Refactors beast.base.inference.Scalable to a three-method contract whose invariants are mutually consistent on a single dilation axis:

double scale(double s)              // returns log Jacobian determinant of the move
double getScalableValue()           // current position on the dilation axis
default double setScalableValue(V)  // = scale(V / getScalableValue())

The contract requires (and a new test harness enforces):

  1. scale(s) makes getScalableValue() return s × original (scale-equivariance).
  2. setScalableValue(V) makes getScalableValue() return V (set is a fixed point of get).
  3. setScalableValue(get × s) produces the same state as scale(s) (set composes with scale).

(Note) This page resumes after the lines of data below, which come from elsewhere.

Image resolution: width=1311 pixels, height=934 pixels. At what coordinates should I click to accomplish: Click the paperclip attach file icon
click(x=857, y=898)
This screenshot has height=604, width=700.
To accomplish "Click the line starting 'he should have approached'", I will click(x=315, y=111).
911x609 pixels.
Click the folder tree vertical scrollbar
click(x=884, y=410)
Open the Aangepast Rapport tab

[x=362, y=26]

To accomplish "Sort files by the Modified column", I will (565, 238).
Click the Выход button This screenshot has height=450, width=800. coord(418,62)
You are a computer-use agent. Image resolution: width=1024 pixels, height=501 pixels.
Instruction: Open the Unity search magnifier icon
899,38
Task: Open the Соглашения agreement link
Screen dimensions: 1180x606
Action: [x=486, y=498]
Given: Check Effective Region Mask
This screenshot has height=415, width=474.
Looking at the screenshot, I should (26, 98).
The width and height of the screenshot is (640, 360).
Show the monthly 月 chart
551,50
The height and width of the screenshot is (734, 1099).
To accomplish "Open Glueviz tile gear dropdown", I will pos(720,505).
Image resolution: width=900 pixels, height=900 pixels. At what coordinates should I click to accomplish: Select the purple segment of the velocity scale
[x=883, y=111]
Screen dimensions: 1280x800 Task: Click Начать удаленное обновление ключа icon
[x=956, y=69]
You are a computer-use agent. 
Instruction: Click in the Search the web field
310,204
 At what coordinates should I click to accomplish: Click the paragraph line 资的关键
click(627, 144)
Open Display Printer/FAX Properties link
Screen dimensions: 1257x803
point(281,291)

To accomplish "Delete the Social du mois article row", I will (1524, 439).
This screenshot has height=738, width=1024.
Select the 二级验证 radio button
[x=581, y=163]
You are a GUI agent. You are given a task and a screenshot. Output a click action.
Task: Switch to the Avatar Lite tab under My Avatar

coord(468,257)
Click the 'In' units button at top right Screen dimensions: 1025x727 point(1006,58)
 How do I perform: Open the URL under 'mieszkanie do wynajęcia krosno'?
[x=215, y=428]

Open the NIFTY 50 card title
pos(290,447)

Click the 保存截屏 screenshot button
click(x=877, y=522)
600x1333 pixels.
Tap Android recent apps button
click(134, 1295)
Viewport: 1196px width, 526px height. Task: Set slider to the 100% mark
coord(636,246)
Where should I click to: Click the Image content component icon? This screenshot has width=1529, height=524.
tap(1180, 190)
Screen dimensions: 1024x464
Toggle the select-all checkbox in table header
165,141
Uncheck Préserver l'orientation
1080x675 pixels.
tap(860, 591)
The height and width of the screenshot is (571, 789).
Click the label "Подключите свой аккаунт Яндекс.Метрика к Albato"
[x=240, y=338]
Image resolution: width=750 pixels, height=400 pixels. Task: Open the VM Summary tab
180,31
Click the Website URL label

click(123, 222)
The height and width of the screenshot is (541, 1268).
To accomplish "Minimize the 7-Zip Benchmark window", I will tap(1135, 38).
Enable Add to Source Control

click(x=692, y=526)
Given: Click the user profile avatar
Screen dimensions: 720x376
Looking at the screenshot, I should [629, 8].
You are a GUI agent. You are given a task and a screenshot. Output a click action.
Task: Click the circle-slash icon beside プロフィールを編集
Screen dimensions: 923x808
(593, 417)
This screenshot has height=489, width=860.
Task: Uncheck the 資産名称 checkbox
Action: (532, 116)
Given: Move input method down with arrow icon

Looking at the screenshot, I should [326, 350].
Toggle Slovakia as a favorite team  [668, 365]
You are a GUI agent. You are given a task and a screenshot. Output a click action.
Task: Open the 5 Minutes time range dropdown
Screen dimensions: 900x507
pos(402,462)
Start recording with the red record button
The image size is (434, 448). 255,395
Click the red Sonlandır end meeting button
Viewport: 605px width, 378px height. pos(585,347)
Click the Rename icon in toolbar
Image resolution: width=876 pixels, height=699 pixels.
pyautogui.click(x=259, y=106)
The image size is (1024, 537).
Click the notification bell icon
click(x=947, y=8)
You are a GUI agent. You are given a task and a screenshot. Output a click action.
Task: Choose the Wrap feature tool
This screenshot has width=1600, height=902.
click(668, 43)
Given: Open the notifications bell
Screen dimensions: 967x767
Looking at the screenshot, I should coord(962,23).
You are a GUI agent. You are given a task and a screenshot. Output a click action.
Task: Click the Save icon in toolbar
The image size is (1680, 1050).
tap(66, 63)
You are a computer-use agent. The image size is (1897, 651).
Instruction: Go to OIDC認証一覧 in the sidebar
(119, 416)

Tree.scale switches from affine internal-height scaling to interval (margin) scaling, so the move always succeeds for any positive s on heterochronous trees and the dilation summary getScalableValue = sum of margins is exactly s-equivariant. The previous affine semantics remain available as Tree.scaleToRootHeight(targetHeight), used by StarBeastStartState init code, outside the contract.

Operator-side updates are mechanical: scale return type int → double log Jacobian, summed directly. ScaleOperator and UpDownOperator (legacy + spec + Bactrian) preserve their existing kernel-symmetry corrections. AMVN routes through setScalableValue / getScalableValue, inheriting the contract.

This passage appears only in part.